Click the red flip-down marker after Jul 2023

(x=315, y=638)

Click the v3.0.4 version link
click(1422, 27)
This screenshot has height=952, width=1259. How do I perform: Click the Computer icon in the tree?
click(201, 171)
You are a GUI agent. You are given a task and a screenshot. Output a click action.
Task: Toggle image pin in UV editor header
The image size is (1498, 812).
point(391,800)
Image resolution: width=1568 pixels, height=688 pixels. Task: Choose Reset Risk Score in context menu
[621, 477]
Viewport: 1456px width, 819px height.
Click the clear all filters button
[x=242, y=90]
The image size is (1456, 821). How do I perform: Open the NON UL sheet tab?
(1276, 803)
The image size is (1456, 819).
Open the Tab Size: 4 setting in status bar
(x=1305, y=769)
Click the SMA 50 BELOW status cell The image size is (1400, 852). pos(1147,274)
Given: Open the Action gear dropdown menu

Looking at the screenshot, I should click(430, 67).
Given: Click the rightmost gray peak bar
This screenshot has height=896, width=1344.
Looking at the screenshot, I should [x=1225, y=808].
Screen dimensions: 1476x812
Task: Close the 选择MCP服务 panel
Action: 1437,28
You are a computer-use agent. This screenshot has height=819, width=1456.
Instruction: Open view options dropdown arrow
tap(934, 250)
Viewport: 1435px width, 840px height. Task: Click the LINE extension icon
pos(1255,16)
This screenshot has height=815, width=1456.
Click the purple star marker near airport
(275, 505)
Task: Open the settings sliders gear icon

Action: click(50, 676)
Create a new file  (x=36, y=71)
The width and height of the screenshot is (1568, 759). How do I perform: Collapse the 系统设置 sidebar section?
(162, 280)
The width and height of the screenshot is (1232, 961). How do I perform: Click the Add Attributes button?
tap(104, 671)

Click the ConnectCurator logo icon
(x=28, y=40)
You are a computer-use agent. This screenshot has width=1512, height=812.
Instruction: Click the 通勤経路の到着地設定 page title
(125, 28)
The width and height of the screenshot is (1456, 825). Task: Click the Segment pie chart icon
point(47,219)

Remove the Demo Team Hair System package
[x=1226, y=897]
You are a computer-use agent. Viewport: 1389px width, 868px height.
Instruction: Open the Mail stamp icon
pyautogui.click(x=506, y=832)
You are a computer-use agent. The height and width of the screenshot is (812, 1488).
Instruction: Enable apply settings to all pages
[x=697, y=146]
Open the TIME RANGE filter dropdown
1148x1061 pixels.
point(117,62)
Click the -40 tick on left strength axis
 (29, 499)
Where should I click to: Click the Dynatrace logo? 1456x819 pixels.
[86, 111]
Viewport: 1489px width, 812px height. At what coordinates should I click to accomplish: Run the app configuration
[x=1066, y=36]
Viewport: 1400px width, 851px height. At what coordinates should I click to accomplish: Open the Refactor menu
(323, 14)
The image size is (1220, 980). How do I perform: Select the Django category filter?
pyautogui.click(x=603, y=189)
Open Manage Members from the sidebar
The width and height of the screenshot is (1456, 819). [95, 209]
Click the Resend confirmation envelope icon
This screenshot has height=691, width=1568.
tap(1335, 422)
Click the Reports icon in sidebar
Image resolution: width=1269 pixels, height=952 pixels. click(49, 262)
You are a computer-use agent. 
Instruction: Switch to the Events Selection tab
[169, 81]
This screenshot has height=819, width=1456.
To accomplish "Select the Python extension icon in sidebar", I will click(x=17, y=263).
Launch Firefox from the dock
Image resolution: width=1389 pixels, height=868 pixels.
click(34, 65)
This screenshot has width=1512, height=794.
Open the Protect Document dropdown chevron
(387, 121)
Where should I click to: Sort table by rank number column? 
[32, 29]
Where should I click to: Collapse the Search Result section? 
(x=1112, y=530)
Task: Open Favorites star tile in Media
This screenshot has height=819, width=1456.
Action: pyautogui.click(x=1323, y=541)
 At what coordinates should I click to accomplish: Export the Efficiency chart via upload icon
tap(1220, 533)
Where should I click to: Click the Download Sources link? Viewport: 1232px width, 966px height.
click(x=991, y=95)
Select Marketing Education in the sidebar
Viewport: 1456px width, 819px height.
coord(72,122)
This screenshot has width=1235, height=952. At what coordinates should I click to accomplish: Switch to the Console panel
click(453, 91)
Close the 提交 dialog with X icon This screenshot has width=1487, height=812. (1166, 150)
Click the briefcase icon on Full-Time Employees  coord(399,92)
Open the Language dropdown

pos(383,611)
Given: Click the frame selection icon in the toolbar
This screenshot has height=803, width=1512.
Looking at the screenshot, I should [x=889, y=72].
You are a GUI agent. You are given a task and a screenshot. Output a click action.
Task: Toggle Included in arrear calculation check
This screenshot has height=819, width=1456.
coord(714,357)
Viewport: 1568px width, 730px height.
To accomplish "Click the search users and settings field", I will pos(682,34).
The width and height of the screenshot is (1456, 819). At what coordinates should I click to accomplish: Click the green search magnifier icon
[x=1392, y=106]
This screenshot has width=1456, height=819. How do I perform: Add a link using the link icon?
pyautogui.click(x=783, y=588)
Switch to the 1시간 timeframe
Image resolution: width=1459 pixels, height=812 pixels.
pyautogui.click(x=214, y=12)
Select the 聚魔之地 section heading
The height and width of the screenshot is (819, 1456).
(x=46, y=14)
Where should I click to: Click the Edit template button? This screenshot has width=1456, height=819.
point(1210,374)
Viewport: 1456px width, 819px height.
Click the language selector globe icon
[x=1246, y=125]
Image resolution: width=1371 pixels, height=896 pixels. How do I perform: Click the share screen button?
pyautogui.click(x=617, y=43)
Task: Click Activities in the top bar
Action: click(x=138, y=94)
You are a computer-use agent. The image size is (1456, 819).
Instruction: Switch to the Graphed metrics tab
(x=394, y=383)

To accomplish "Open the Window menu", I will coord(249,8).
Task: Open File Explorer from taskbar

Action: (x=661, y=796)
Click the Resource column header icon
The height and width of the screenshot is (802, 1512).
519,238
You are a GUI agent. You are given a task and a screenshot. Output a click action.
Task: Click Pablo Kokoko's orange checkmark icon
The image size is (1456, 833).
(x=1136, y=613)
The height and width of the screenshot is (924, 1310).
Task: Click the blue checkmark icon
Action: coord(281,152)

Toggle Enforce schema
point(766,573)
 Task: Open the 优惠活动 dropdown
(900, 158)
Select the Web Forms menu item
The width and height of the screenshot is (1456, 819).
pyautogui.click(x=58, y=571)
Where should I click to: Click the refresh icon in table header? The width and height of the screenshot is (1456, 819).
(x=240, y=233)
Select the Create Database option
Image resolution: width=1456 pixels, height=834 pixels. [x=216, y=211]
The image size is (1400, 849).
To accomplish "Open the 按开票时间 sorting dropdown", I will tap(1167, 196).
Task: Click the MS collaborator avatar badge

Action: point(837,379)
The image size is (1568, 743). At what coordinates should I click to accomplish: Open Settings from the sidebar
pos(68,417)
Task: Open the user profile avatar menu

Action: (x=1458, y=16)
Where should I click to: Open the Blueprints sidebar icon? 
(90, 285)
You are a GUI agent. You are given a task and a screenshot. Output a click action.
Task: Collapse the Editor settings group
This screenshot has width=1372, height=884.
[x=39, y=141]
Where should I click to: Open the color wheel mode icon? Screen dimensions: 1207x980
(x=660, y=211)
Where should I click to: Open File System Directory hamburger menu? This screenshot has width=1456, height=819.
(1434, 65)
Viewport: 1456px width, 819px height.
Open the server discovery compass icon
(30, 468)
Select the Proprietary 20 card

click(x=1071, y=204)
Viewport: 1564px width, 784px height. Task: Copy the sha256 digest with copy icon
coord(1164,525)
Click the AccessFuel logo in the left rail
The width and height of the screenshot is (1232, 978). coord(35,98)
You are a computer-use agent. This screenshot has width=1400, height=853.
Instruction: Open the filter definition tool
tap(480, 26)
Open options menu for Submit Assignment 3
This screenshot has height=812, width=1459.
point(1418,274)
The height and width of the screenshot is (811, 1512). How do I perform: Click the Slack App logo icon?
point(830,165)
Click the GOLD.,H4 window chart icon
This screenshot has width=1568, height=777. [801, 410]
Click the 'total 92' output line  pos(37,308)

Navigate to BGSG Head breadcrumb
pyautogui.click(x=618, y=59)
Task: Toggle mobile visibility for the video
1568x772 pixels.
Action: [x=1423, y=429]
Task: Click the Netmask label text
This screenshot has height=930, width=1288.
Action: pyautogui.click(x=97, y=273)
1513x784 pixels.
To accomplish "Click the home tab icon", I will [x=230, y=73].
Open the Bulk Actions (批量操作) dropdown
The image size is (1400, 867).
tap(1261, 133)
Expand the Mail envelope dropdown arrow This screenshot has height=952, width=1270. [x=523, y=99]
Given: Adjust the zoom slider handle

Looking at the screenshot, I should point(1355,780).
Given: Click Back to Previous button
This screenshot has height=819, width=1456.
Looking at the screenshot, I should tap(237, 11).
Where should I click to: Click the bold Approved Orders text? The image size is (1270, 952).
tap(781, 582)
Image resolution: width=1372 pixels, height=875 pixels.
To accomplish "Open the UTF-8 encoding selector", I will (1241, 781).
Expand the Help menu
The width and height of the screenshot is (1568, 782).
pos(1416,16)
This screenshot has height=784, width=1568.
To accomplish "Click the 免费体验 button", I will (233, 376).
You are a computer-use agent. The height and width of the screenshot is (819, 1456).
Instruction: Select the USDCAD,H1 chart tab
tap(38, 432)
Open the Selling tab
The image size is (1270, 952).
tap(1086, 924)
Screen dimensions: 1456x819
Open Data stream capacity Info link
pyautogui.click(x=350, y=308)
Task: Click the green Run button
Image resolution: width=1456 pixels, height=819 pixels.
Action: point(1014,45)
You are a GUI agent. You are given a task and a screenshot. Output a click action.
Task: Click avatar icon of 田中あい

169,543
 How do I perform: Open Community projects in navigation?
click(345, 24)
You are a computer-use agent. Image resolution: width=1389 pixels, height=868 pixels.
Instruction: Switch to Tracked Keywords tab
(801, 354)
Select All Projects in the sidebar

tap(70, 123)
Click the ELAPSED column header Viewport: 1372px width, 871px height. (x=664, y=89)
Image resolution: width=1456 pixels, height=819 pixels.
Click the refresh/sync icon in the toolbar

### Aim of the task
Please state how many lines of the data hold the string "Expand", with nothing else in your reply.

### Response to this task
2